### Assigned task
For each entry below, write an exact copy and leave out the images.

━━ Data for analysis ━━

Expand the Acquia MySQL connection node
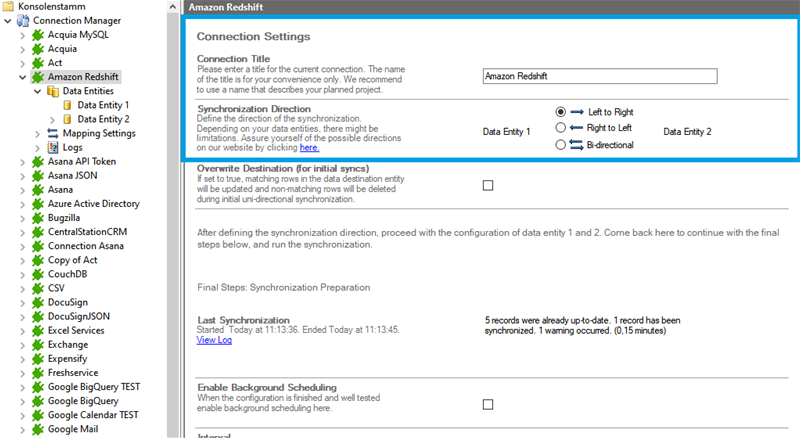 pos(24,35)
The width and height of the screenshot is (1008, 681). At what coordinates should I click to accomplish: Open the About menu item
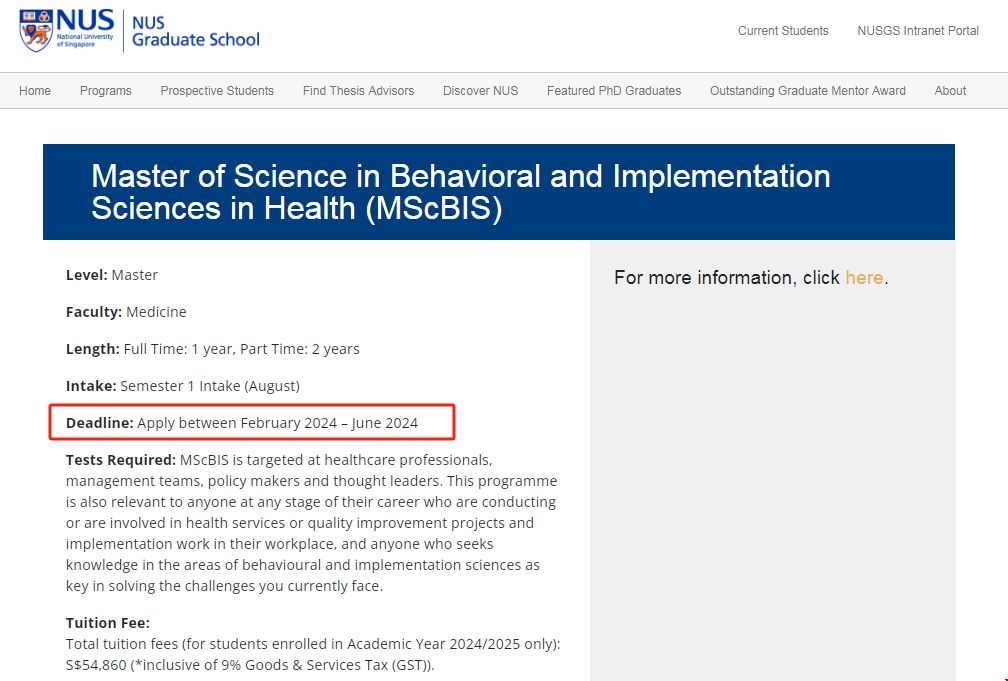(x=949, y=90)
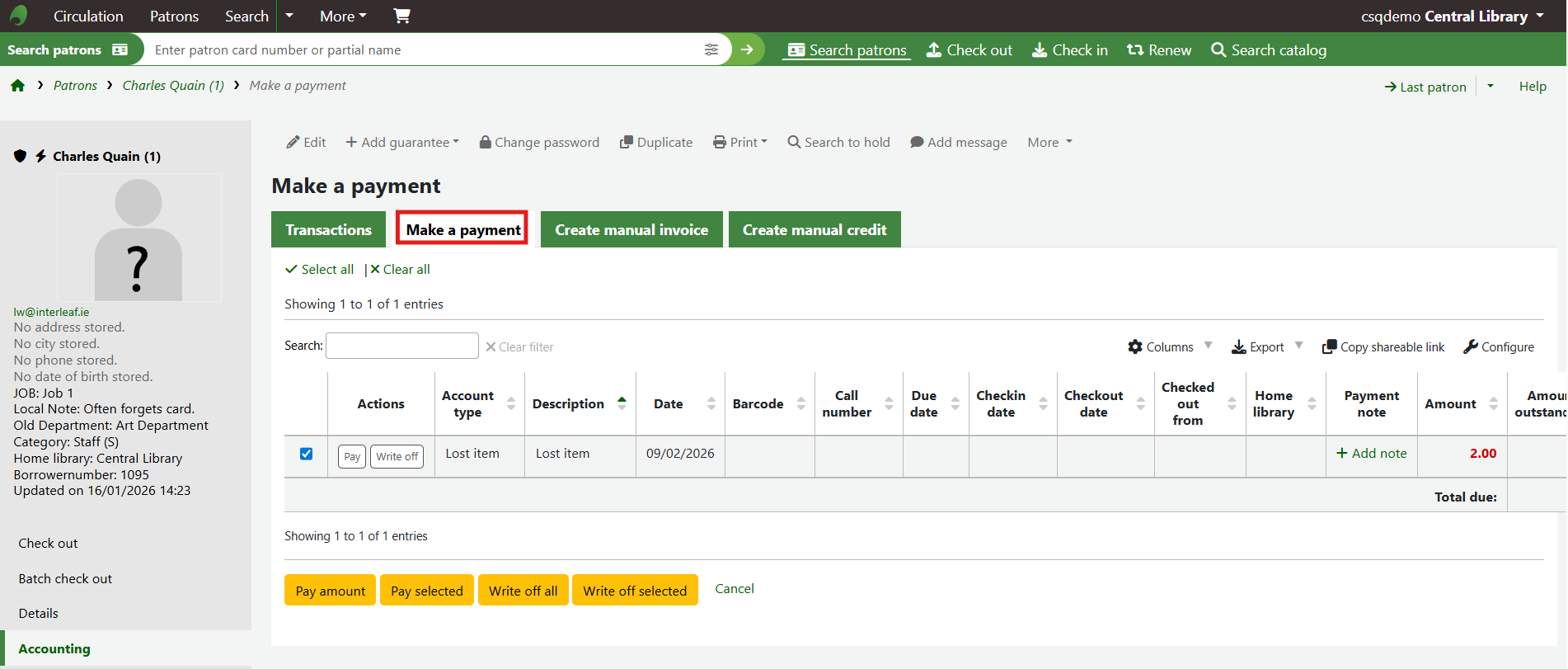1568x669 pixels.
Task: Click the Koha logo icon
Action: click(18, 16)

━━━

### Task response
Expand the Acquia MySQL connection node
 pos(24,35)
The width and height of the screenshot is (1008, 681). At what coordinates should I click to accomplish: Open the About menu item
(x=949, y=90)
1568x669 pixels.
Task: Click the Koha logo icon
Action: click(18, 16)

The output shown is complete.